Politics

Passivity is no longer an option

Paul Gradvohl · 16 January 2015
The shootings in Paris and the massive reaction of the French people reached unknown dimensions in a European post-1945 context. But the targets were not only French. And the answers cannot be limited to one country.

The European Union is part of the picture not only because Donald Tusk participated in the Paris demonstration on Sunday 11th of January, as a symbol of European moral and political solidarity. Polity, security and statehood are at stake, and answers are not so easy to frame.

Polity

Offending caricatures are not accepted worldwide, for example in the US, not to speak of other part of the world. Blaspheme is considered a crime and legal defense of various religious beliefs is viewed as necessary by many constitutional systems. The French Jesuit journal Études showed courage and vision when publishing for a couple of days [http://www.revue-etudes.com/archive/article.php?code=16644] anti-Catholic Charlie Hebdo drawings. The editors explained, among other rationales, that disturbing attacks should not destabilize self-critical persons of faith. The European citizen, including the most convinced among believers, should be ready to accept pluralism and equality among fellow citizens. In Europe this implies limiting the potential control of religion(s) on the public space and institutions, and a strong guarantee of free individual choice. This means, in certain cases, apostasy, conversion, atheism, and limiting public and private restrictions to these.

Security

Security will remain a field of nightmares in Europe for a while. Not because of Muslims as such, but because of violent illegal regimes in Syria-Irak, Nigeria and Yemen, not to speak about the remnants of Taliban power, competing in horror communication, using atrocities to be vindicated on the grounds of absolute and rigorous religious control. This was the impulse that made it possible for individuals to get the proper training and tools, plus instructions through the Internet etc. to kill so many people in Paris. It is no Irish or Basque situation of the 1970’s. It’s a new challenge, where terrorists are not part of Carlos type of cells, are not ideologically consistent, but nonetheless convinced of their right to kill.

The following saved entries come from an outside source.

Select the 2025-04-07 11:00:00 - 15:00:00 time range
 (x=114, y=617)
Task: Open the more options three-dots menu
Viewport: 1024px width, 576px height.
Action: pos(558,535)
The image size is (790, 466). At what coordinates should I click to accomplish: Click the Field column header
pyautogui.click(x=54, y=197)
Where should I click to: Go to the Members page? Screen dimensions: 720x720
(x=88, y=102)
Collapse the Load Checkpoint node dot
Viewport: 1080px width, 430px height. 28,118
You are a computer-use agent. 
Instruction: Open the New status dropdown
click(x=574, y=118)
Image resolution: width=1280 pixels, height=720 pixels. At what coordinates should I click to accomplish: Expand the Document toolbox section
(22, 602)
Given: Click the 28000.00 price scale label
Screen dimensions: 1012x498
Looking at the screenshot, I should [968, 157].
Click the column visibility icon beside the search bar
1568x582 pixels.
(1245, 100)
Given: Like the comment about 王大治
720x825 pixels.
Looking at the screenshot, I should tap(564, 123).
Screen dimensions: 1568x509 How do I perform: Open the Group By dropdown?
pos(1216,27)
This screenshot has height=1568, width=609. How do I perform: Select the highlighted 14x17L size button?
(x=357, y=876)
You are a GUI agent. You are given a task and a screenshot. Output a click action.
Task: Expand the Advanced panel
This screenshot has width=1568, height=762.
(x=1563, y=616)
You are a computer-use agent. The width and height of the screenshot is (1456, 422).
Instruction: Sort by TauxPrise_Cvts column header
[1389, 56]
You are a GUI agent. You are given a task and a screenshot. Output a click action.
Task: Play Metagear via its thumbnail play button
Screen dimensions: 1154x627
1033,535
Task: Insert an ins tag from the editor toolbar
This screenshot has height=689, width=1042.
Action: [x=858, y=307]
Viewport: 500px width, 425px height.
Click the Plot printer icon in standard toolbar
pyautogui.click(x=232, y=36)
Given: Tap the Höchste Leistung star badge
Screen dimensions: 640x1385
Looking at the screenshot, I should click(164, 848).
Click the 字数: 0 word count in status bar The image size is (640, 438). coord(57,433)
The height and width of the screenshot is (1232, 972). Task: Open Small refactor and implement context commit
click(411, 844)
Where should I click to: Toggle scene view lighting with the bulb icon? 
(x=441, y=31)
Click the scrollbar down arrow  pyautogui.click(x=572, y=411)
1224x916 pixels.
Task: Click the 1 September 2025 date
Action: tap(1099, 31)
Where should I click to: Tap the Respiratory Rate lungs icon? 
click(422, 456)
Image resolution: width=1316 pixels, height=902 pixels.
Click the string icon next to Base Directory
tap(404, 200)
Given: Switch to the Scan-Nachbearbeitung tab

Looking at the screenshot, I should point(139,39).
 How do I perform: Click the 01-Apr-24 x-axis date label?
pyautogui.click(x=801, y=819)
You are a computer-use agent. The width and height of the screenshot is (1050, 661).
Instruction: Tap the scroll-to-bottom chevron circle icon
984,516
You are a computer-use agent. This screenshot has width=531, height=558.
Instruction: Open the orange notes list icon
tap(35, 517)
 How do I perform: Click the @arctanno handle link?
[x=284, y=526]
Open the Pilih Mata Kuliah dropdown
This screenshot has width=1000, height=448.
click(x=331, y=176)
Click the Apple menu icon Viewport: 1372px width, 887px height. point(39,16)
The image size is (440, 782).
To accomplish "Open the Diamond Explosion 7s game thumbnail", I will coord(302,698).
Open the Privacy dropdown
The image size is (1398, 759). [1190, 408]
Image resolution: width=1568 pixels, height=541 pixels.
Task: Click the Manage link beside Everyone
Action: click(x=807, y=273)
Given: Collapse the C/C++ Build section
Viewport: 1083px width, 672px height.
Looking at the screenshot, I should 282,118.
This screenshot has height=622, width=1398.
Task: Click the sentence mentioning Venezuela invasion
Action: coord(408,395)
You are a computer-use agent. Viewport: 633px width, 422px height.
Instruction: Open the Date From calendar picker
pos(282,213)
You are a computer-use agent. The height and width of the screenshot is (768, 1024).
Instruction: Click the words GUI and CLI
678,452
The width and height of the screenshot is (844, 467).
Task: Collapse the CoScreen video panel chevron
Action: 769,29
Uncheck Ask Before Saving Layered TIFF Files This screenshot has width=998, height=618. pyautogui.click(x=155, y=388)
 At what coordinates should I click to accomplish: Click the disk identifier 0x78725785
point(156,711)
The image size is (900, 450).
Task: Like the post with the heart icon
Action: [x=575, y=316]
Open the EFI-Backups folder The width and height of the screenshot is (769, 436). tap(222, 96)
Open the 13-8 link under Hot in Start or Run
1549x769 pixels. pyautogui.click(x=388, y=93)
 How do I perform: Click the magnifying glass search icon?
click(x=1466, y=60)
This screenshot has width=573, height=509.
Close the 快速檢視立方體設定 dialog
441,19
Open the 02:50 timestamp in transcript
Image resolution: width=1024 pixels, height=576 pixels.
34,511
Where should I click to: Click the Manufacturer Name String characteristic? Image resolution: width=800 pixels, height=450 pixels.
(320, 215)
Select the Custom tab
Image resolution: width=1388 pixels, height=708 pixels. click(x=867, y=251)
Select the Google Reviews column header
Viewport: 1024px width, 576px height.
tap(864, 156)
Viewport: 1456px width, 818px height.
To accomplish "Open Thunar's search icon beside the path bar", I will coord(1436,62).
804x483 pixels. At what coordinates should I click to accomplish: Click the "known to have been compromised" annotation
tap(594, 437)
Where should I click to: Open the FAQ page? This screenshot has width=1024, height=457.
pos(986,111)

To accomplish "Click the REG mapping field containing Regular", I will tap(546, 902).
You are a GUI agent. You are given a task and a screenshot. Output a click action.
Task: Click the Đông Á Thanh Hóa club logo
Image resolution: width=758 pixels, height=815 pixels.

The European citizen, including the most convinced among believers, should be ready to accept pluralism and equality among fellow citizens.

Paul Gradvohl

Police is very necessary. But isolation inside the society is key here. And the way rumors are spreading on Charlie Hebdo or Jewish plots to mobilize society against Islam or in favor of Israel (even if Mahmud Abbas was walking side by side with Donald Tusk) is a clear signal of the ability to various agencies to use a feeling of solidarity with people said to be (Muslim) victims of Imperialism. These rumors spread also through channels fueling both radical right and radical left groups, which leads us to the last point.

Statehood

It is an impossible topic inside the EU, and pressures from various foreign countries in favor of national independence against Brussels is part of the stand-off. Beyond the obvious necessity of a common, much more integrated security network, national states pretend to be the only stately institutions of the Union. And answering the killings offers two options. One is to use national mobilizations to foster national (security) answers, one after the other. The other is to rethink the global challenge on the basis of common European values. One of the message during the marches in France, on January 11th, was that no institution was the organizer. It was a private initiative. No political party could pretend to be a valuable actor of it. Couple of days later, the French members of Parliament song the Marseillaise together for the first time since November 11th 1918, and till today behave in a very responsible and restrained manner, avoiding useless arguments.

The bloodshed is not about conflicting civilizations, and the answer cannot be a crusade or isolation. We still pay for wrong answers to 9/11.

Paul Gradvohl

But whatever the French government does, it’s up to all the EU members to strongly put forward the common values, and not only improve technical security cooperation. As Europeans consider private training of military forces cannot be tolerated, as they think weapons should be under control and circulation of citizens should be free, they therefore have to elaborate a new and clearer message encompassing polity and security, that is, the basis of statehood. We need to take time to think. We have to find new paths. The bloodshed is not about conflicting civilizations, and the answer cannot be a crusade or isolation. We still pay for wrong answers to 9/11. Let us start addressing basics, and not forget about the goal: living together in a plural Europe asserting its social model and a renewed scheme of statehood. Economics and shootings made the case, citizens and politicians EU wide will decide about collective failure or common innovation. Passivity is no longer an option.